DATA FOR THIS TASK:
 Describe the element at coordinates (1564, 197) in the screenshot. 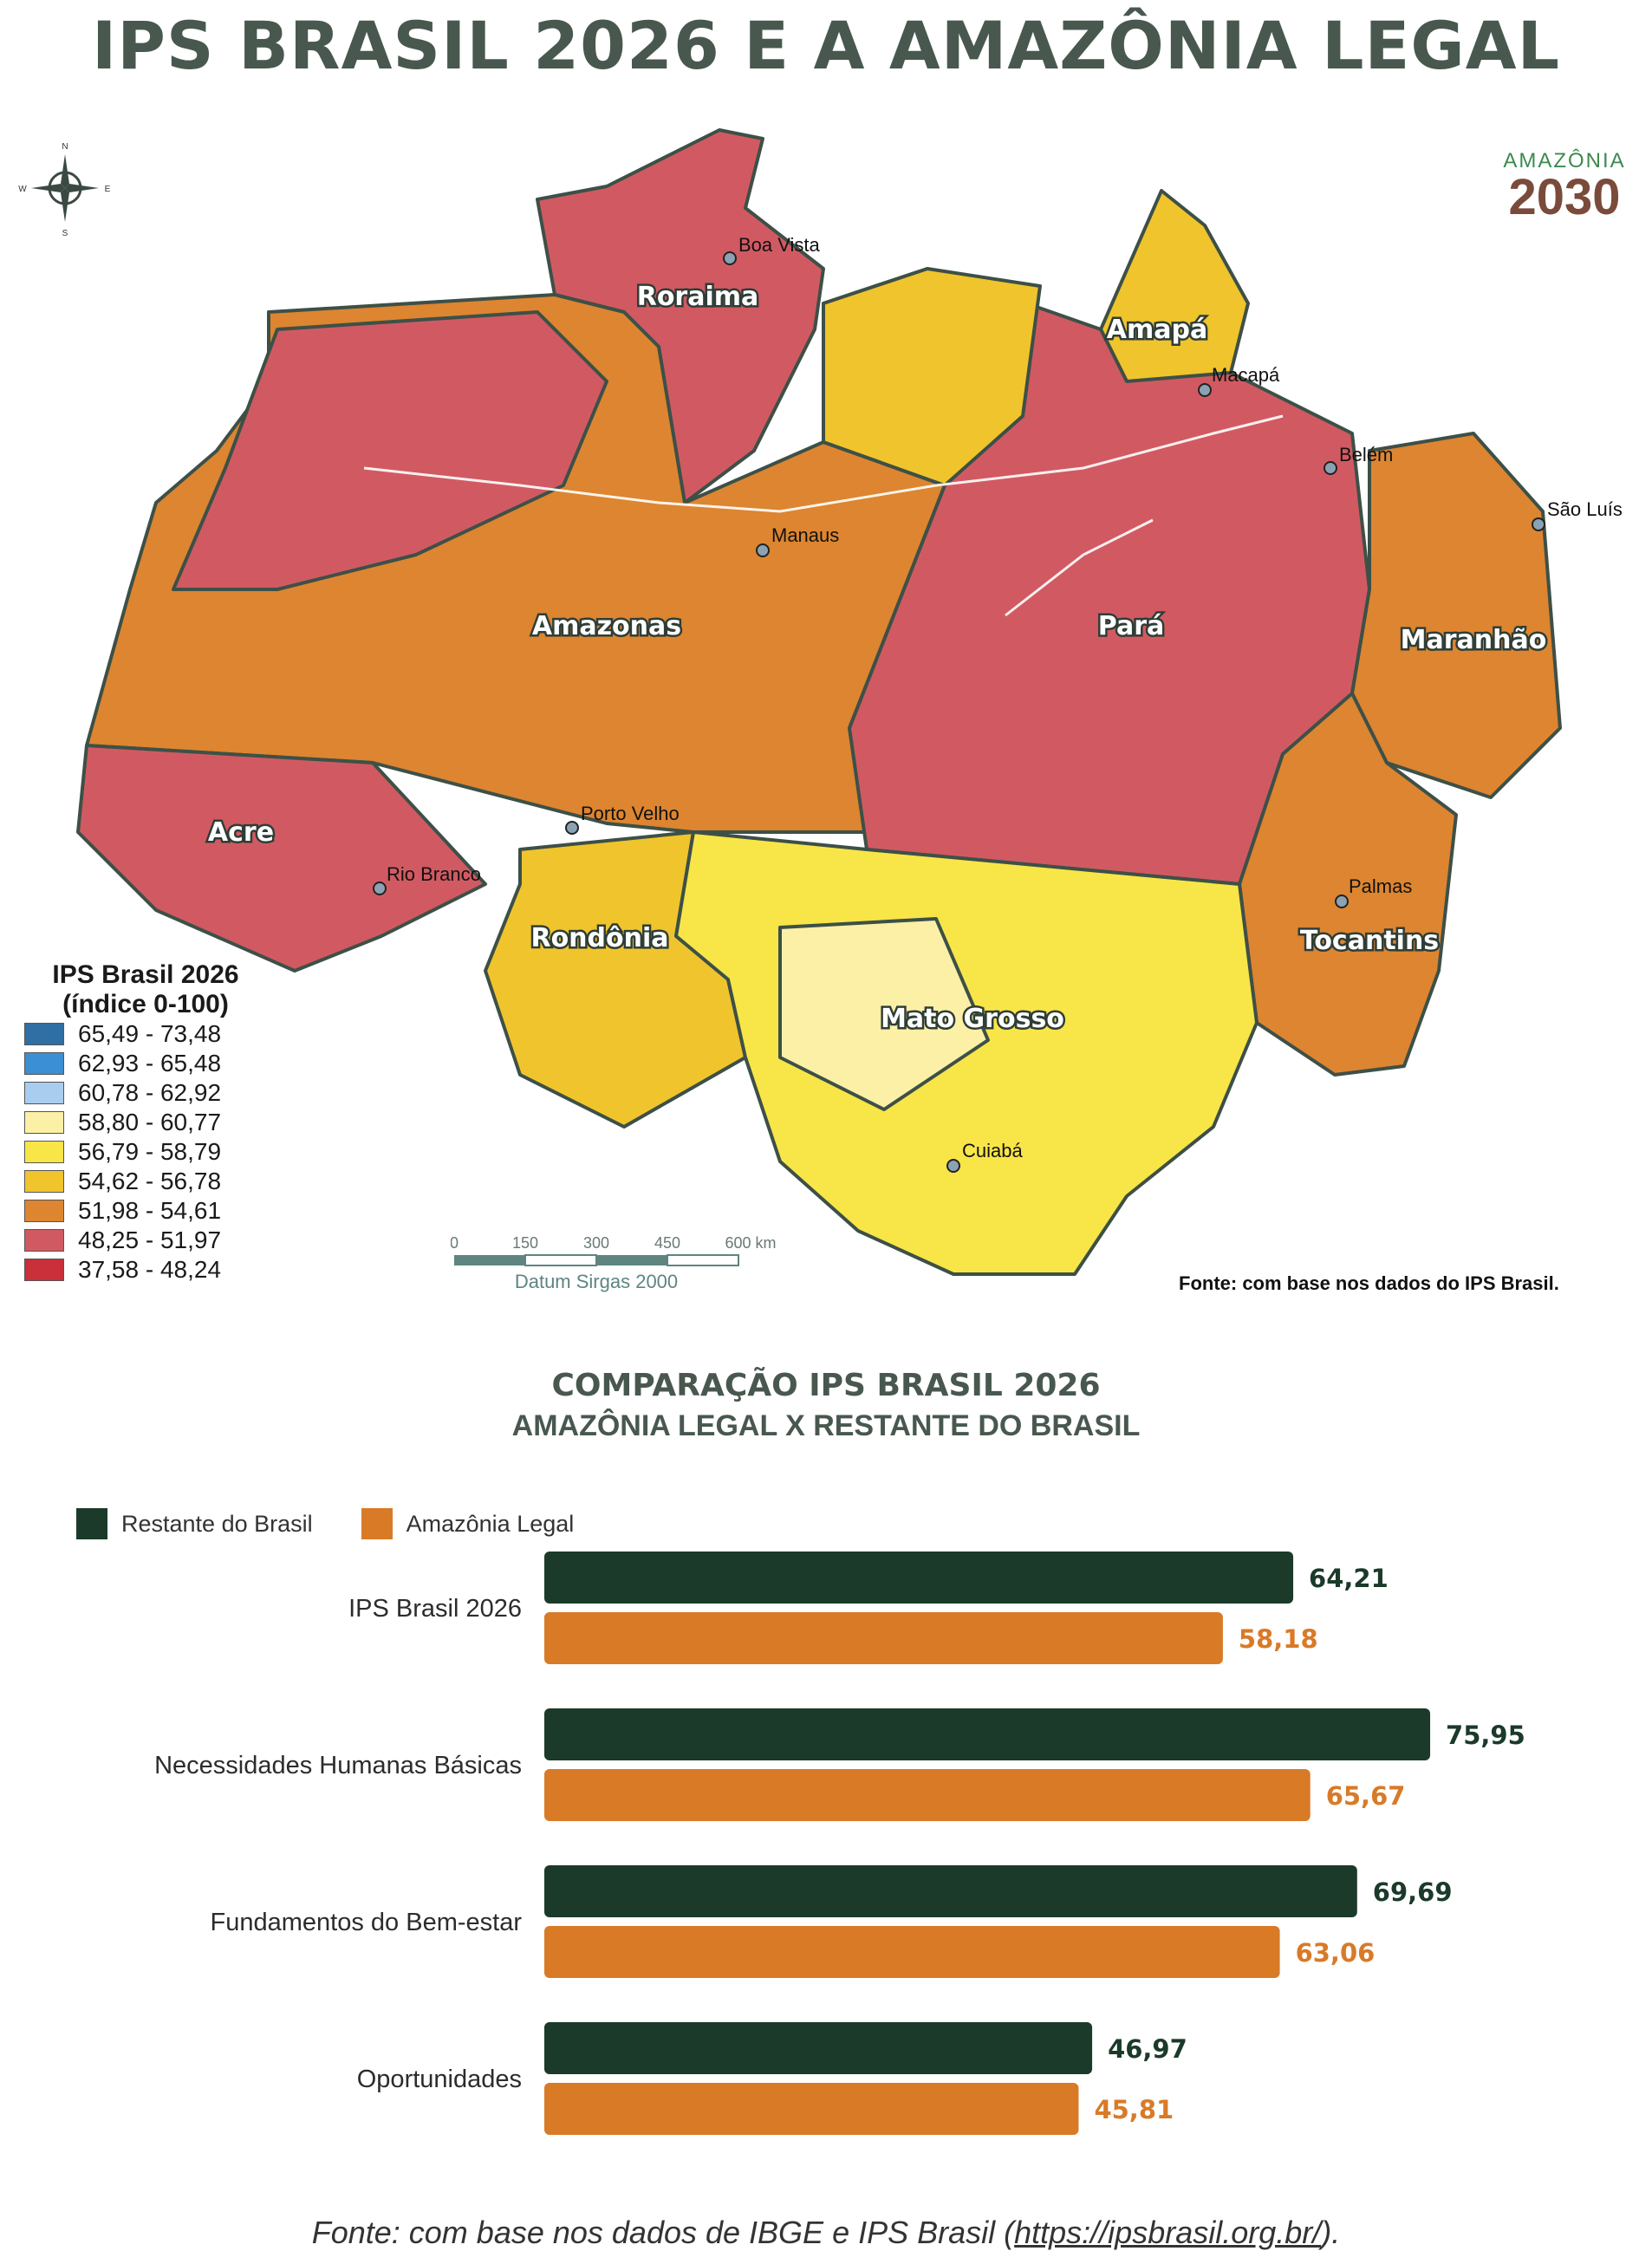

I see `logo-bottom-text: 2030` at that location.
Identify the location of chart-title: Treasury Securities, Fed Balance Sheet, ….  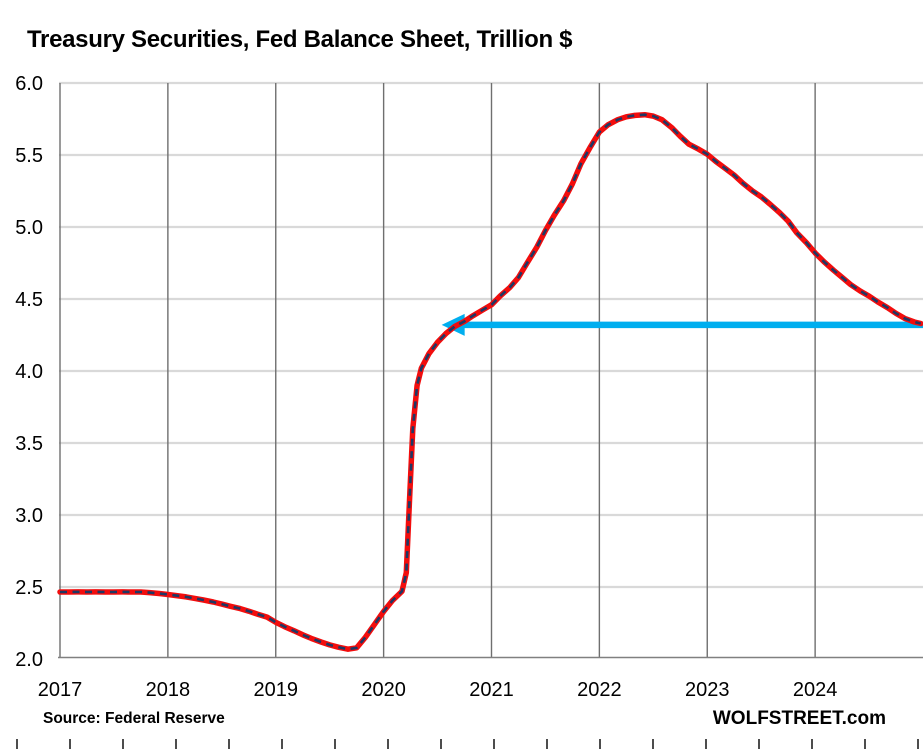
(300, 40).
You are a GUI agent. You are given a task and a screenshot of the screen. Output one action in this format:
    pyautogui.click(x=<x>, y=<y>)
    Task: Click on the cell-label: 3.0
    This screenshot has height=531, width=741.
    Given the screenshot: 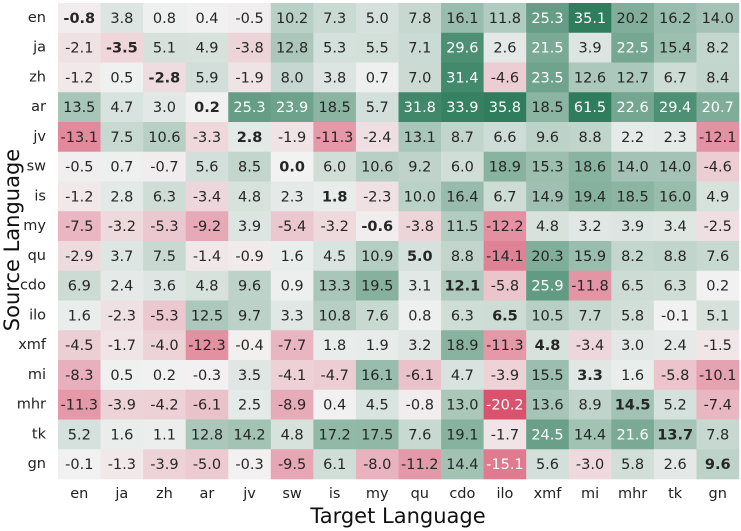 What is the action you would take?
    pyautogui.click(x=632, y=346)
    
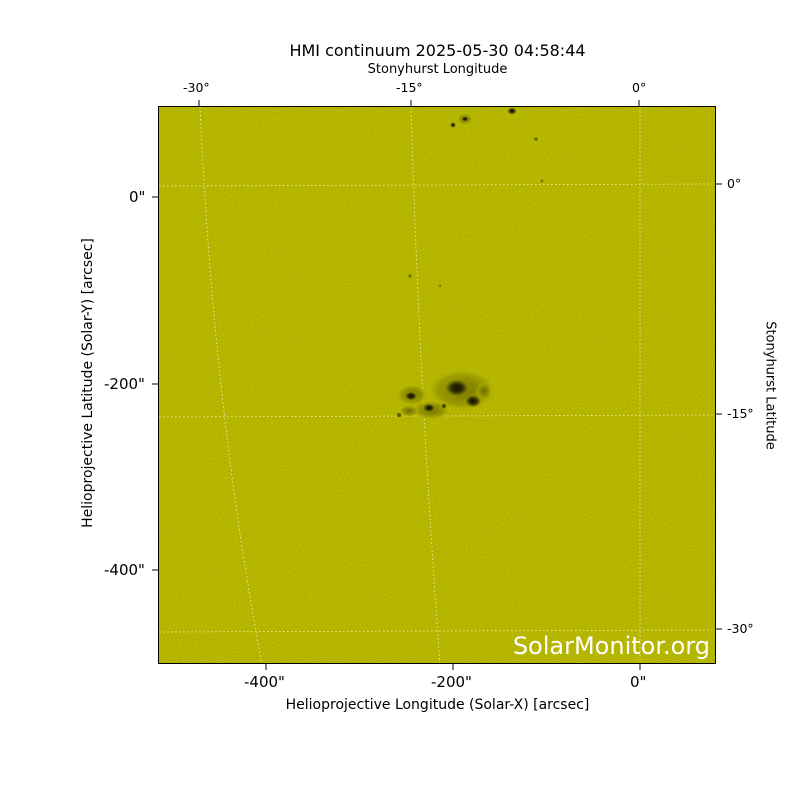  Describe the element at coordinates (196, 88) in the screenshot. I see `top-tick-label: -30°` at that location.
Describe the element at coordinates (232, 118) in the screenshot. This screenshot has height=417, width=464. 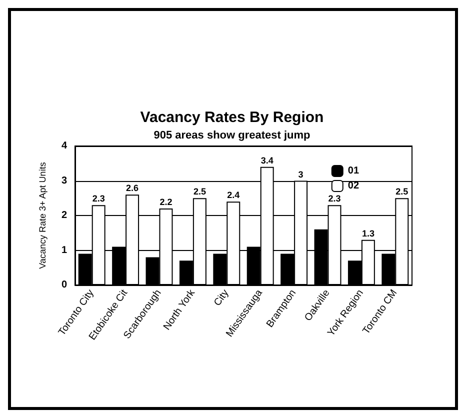
I see `chart-title: Vacancy Rates By Region` at that location.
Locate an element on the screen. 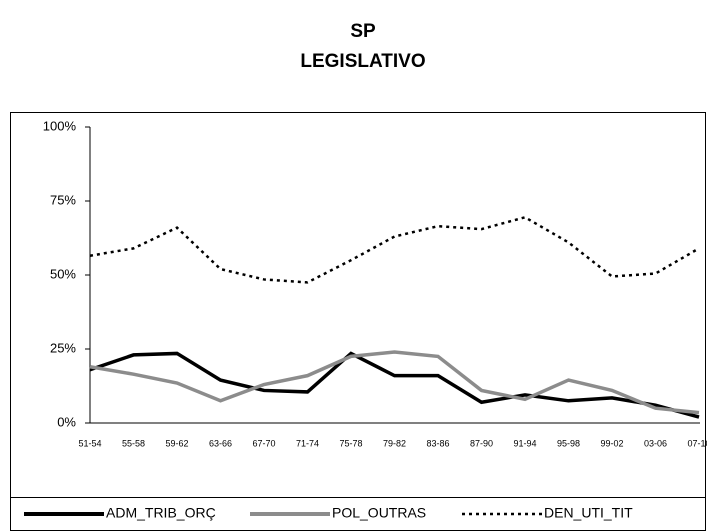 Image resolution: width=707 pixels, height=532 pixels. x-tick-label: 03-06 is located at coordinates (656, 443).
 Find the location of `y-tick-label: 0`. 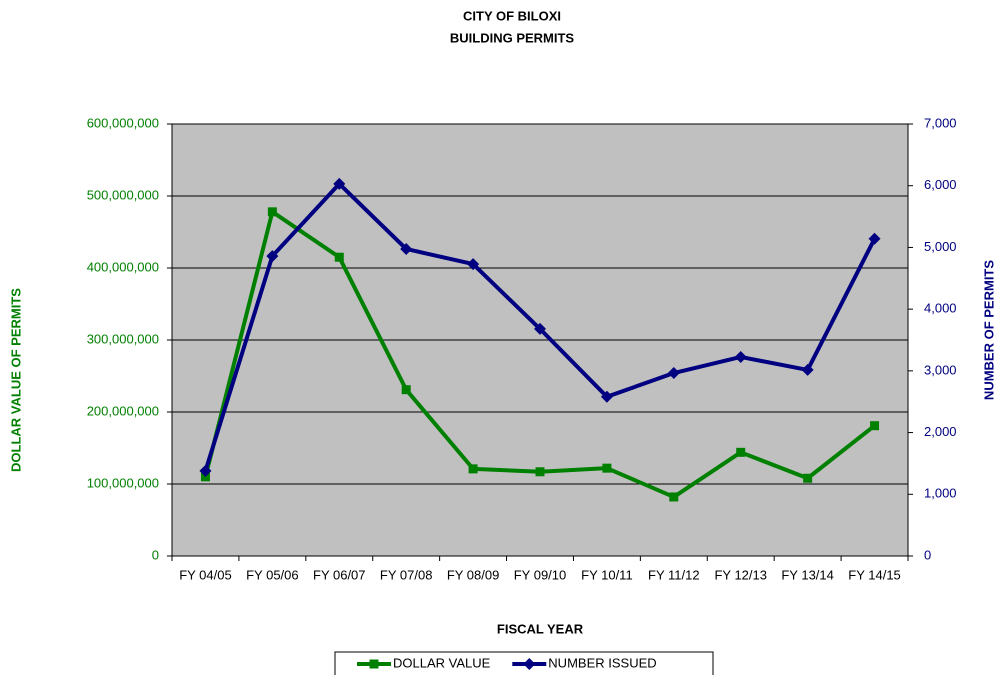

y-tick-label: 0 is located at coordinates (156, 554).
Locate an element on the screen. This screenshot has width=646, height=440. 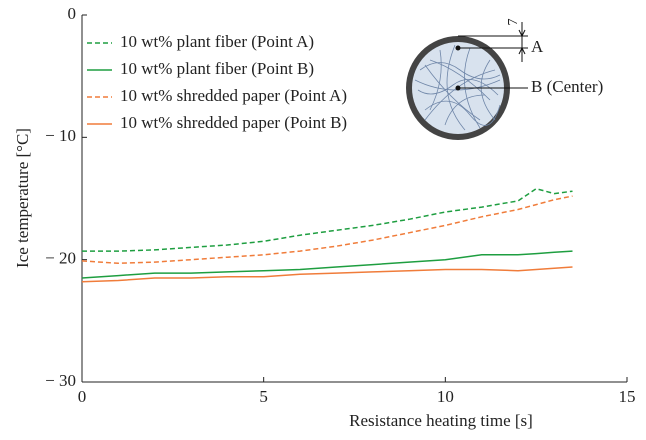
depth-label: 7 is located at coordinates (514, 22).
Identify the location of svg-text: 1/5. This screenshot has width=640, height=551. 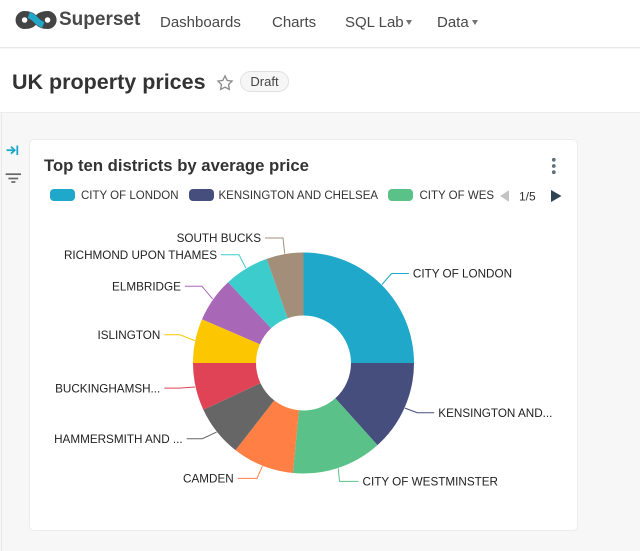
(528, 197).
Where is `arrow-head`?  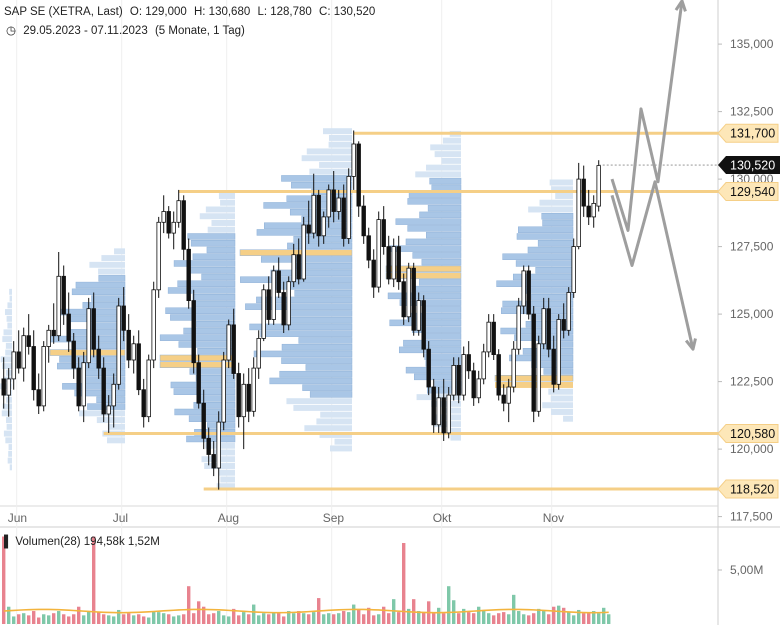 arrow-head is located at coordinates (680, 6).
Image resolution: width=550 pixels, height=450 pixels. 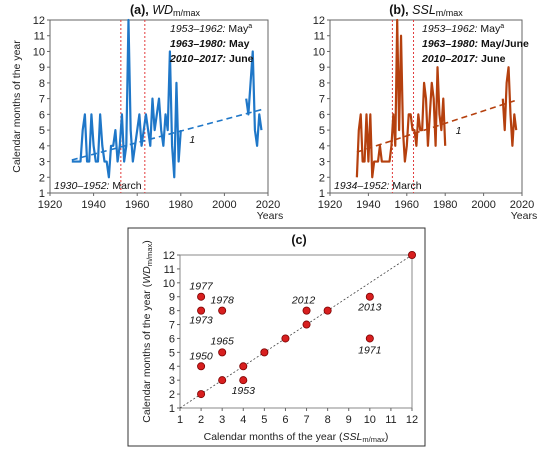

DIRECTIONS FOR THIS TASK:
Update the material that begins at the line containing "Find the location" and stops after the line containing "(528, 197)." by replacing every "screenshot" with "screen capture", changing nothing else. Return only those lines, and leave the pictures out.

WRITTEN RESPONSE:
 Find the location of `y-tick-label: 0`. 

y-tick-label: 0 is located at coordinates (156, 554).
Locate an element on the screen. This screen capture has width=646, height=440. 
depth-label: 7 is located at coordinates (514, 22).
Identify the location of svg-text: 1/5. This screen capture has width=640, height=551. 
(528, 197).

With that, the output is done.